Action item – The records are given next. Repeat each one exactly.

Material provided: Begin

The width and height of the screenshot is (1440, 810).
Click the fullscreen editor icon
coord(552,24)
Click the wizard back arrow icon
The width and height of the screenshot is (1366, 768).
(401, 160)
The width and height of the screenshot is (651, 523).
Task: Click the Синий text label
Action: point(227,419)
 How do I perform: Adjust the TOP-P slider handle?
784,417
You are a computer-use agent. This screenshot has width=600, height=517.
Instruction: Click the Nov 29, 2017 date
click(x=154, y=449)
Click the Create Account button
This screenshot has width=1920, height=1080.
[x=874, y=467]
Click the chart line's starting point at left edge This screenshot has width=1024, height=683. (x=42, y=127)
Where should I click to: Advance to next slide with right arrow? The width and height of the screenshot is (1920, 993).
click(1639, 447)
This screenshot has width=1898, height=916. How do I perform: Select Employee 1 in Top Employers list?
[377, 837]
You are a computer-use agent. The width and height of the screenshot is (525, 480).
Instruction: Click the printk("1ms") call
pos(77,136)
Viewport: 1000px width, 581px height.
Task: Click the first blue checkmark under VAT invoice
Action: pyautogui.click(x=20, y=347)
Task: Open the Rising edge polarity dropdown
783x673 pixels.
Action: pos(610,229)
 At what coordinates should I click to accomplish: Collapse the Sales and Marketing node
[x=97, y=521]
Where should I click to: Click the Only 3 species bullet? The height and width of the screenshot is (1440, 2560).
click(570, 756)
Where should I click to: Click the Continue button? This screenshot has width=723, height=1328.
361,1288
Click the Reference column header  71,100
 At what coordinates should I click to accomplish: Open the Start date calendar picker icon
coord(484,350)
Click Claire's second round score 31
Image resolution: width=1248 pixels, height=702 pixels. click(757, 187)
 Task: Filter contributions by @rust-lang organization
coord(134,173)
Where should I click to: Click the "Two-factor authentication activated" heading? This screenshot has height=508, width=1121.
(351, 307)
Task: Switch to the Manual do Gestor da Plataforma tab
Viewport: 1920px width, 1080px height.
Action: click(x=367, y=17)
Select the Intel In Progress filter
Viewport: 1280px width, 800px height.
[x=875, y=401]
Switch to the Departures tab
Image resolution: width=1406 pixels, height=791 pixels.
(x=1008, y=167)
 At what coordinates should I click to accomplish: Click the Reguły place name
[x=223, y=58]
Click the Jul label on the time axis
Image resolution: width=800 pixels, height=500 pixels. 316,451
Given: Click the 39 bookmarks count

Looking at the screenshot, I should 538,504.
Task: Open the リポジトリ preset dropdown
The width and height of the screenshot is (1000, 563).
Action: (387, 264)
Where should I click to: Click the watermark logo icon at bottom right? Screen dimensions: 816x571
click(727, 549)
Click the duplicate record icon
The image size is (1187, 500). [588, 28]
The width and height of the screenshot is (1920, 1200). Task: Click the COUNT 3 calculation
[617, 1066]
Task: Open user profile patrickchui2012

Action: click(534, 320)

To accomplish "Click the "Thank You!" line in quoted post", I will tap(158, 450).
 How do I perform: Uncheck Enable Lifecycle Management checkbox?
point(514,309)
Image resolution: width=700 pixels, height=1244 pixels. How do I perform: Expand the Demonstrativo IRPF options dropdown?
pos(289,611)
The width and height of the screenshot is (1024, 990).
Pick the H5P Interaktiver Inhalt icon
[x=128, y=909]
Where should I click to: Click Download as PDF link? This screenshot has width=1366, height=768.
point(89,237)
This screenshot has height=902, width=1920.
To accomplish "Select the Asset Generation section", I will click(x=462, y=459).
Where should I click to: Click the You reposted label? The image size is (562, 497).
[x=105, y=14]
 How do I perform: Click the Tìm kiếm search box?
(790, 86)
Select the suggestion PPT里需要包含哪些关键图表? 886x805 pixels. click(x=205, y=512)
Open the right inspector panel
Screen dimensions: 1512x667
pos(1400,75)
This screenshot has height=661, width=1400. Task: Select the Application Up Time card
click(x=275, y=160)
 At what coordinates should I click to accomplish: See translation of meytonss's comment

Material provided: End

Answer to this task –
The width and height of the screenshot is (1440, 810).
Click the fullscreen editor icon
coord(552,24)
Click the wizard back arrow icon
The width and height of the screenshot is (1366, 768).
(401, 160)
The width and height of the screenshot is (651, 523).
Task: Click the Синий text label
Action: point(227,419)
 How do I perform: Adjust the TOP-P slider handle?
784,417
You are a computer-use agent. This screenshot has width=600, height=517.
Instruction: Click the Nov 29, 2017 date
click(x=154, y=449)
Click the Create Account button
This screenshot has width=1920, height=1080.
[x=874, y=467]
Click the chart line's starting point at left edge This screenshot has width=1024, height=683. (x=42, y=127)
Where should I click to: Advance to next slide with right arrow? The width and height of the screenshot is (1920, 993).
click(1639, 447)
This screenshot has width=1898, height=916. How do I perform: Select Employee 1 in Top Employers list?
[377, 837]
You are a computer-use agent. The width and height of the screenshot is (525, 480).
Instruction: Click the printk("1ms") call
pos(77,136)
Viewport: 1000px width, 581px height.
Task: Click the first blue checkmark under VAT invoice
Action: pyautogui.click(x=20, y=347)
Task: Open the Rising edge polarity dropdown
783x673 pixels.
Action: pos(610,229)
 At what coordinates should I click to accomplish: Collapse the Sales and Marketing node
[x=97, y=521]
Where should I click to: Click the Only 3 species bullet? The height and width of the screenshot is (1440, 2560).
click(570, 756)
Where should I click to: Click the Continue button? This screenshot has width=723, height=1328.
361,1288
Click the Reference column header  71,100
 At what coordinates should I click to accomplish: Open the Start date calendar picker icon
coord(484,350)
Click Claire's second round score 31
Image resolution: width=1248 pixels, height=702 pixels. click(757, 187)
 Task: Filter contributions by @rust-lang organization
coord(134,173)
Where should I click to: Click the "Two-factor authentication activated" heading? This screenshot has height=508, width=1121.
(351, 307)
Task: Switch to the Manual do Gestor da Plataforma tab
Viewport: 1920px width, 1080px height.
Action: click(x=367, y=17)
Select the Intel In Progress filter
Viewport: 1280px width, 800px height.
[x=875, y=401]
Switch to the Departures tab
Image resolution: width=1406 pixels, height=791 pixels.
(x=1008, y=167)
 At what coordinates should I click to accomplish: Click the Reguły place name
[x=223, y=58]
Click the Jul label on the time axis
Image resolution: width=800 pixels, height=500 pixels. 316,451
Given: Click the 39 bookmarks count

Looking at the screenshot, I should 538,504.
Task: Open the リポジトリ preset dropdown
The width and height of the screenshot is (1000, 563).
Action: (387, 264)
Where should I click to: Click the watermark logo icon at bottom right? Screen dimensions: 816x571
click(727, 549)
Click the duplicate record icon
The image size is (1187, 500). [588, 28]
The width and height of the screenshot is (1920, 1200). Task: Click the COUNT 3 calculation
[617, 1066]
Task: Open user profile patrickchui2012

Action: click(534, 320)

To accomplish "Click the "Thank You!" line in quoted post", I will tap(158, 450).
 How do I perform: Uncheck Enable Lifecycle Management checkbox?
point(514,309)
Image resolution: width=700 pixels, height=1244 pixels. How do I perform: Expand the Demonstrativo IRPF options dropdown?
pos(289,611)
The width and height of the screenshot is (1024, 990).
Pick the H5P Interaktiver Inhalt icon
[x=128, y=909]
Where should I click to: Click Download as PDF link? This screenshot has width=1366, height=768.
point(89,237)
This screenshot has height=902, width=1920.
To accomplish "Select the Asset Generation section", I will click(x=462, y=459).
Where should I click to: Click the You reposted label? The image size is (562, 497).
[x=105, y=14]
 How do I perform: Click the Tìm kiếm search box?
(790, 86)
Select the suggestion PPT里需要包含哪些关键图表? 886x805 pixels. click(x=205, y=512)
Open the right inspector panel
Screen dimensions: 1512x667
pos(1400,75)
This screenshot has height=661, width=1400. Task: Select the Application Up Time card
click(x=275, y=160)
 At what coordinates should I click to accomplish: See translation of meytonss's comment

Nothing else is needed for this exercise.